Malgré cela, je crois que ce n’est pas mauvais que mes enfants assistent parfois à des disputes entre nous, lorsque celles-ci sont bien menées. Après tout, ils apprennent en nous voyant échanger, négocier et trouver un terrain d’entente. Les chicanes font partie de la vie et une fois qu’elles sont réglées, la relation peut se poursuivre sans en être entachée!

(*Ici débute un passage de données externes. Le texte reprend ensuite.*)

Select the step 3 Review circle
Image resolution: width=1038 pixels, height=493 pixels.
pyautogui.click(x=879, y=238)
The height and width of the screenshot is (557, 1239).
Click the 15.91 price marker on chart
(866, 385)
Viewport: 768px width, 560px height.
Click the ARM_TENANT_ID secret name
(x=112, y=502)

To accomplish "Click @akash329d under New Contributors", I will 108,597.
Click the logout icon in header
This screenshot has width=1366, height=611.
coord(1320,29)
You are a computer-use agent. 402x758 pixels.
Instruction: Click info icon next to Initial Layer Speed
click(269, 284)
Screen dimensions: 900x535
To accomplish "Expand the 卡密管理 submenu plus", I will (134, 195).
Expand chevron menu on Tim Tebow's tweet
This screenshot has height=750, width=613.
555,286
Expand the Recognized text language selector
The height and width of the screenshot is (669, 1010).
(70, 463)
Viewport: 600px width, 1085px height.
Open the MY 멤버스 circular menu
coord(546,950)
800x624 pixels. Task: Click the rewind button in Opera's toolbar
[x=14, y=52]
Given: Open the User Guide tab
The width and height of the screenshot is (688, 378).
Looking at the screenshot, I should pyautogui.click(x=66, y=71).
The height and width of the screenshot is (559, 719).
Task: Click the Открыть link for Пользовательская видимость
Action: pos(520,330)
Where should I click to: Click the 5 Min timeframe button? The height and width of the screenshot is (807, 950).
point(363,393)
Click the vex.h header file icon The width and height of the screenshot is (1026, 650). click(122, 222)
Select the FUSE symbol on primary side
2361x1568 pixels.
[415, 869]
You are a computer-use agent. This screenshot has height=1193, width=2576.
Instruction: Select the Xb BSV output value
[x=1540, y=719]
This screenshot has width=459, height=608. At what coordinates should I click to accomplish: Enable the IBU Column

Je ferai quand même doublement attention à l’avenir. Et, advenant que le ton monte, il y a toujours la possibilité de faire subtilement semblant de donner raison à ma douce devant les petits… Puis de revenir à la charge un peu plus tard! Tactique de gars. Ah! Ah!

 

Jean-François Quessy est aussi l’auteur du blogue  Un gars un père.

 

Photo : iStock.com/PeopleImages

Commentaires (4)

  1. mère 23 février 2016 à 12 h 47 min
    Moi je pense qu'il ne faut jamais afficher de tel comportement devant les enfants parce qu'ils peuvent être psychologiquement affectés. Merci.
  2. Annie 25 février 2016 à 07 h 28 min
    Merci monsieur Quessy pour ce point de vue qui se rapproche du mien! J'ai été élevée par des parents qui n'affichaient jamais jamais de désaccords devant nous, et je crois que ça m'a peut-être donné une idée un peu utopique de la relation de couple.... En fait, la seule fois où j'ai été témoin d'une dispute entre mes parents, ça été quelques jours avant leur séparation! Alors quand j'ai habité avec mon conjoint, j'ai été choquée, et même déstabilisée par la quantité de désaccords que nous pouvions avoir! Je dose mon propos en spécifiant que nous ne nous "enguelons" ou insultons JAMAIS, en privé comme en public, mais nous argumentons très souvent. Et nous continuons sans se gêner si notre garçon de 17 mois est avec nous à ce moment-là. Quand ma mère en est témoin, elle nous somme d'arrêter, alors on règle ça plus tard.... pendant la sieste de grand-maman! 😅
  3. Cris 1 mars 2016 à 13 h 40 min
    Bonjour M. Quessy. Je suis en quelque sorte d'accord avec vous et avec Annie. Les parents ne doivent pas donner une impression de perfection de la relation de couple, car cela pourrait affecter le regard du futur adulte sur le vrai monde. Mais, de l'autre côté de la médaille, une relation trop tumultueuse pourrait avoir un impact encore plus négatif. Je ne parle pas à travers mon chapeau, je viens d'une famille ou les chicanes, les engueulades et les insultes entre parents étaient à l'ordre du jour et j'ai fini par essayer de me suicider à l'age de 13 ans. Ce milieu plus que nocif m'a donné peur des relations de couple, et j'ai été plus que chanceuse de trouver quelqu'un de compréhensif et de calme. Je suis maintenant mère d'un petit de 6 ans et nous essayons de ne pas nous chicaner trop fort, trop longtemps ou trop souvent devant lui. Par contre, nos argumentations (et je peux accentuer le fait qu'il y a jamais d'insultes entre nous, et que tous se passe dans le respect) peuvent être bénéfiques. Elles donnent à notre enfant des exemples de solutions pour les conflits imminents de la vraie vie. Au fond, la vie n'est pas parfaite et tous les enfants doivent le savoir avant d'être blessés par une utopie qui n'existe pas.
  4. Jean-François Quessy 1 mars 2016 à 14 h 03 min
    Bonjour, votre propos rejoint tout à fait le mien. Nier l'existence des disputes et des désaccords peut probablement leur donner une vision biaisée des relations réelles. Si nos enfants « assistent » à quelques accrochages (et on se comprend bien qu'on ne parle pas de chicanes à répétition qui viennent empoisonner le climat de vie familial), ils peuvent, à mon humble avis, en retirer certainement du positif. Mais, encore là, tout est dans la façon de le faire parce que rapidement, comme je l'ai écrit dans mon texte, une dispute qui se déroule sans avoir conscience de la présence des tout-petits peut devenir rapidement néfaste pour eux.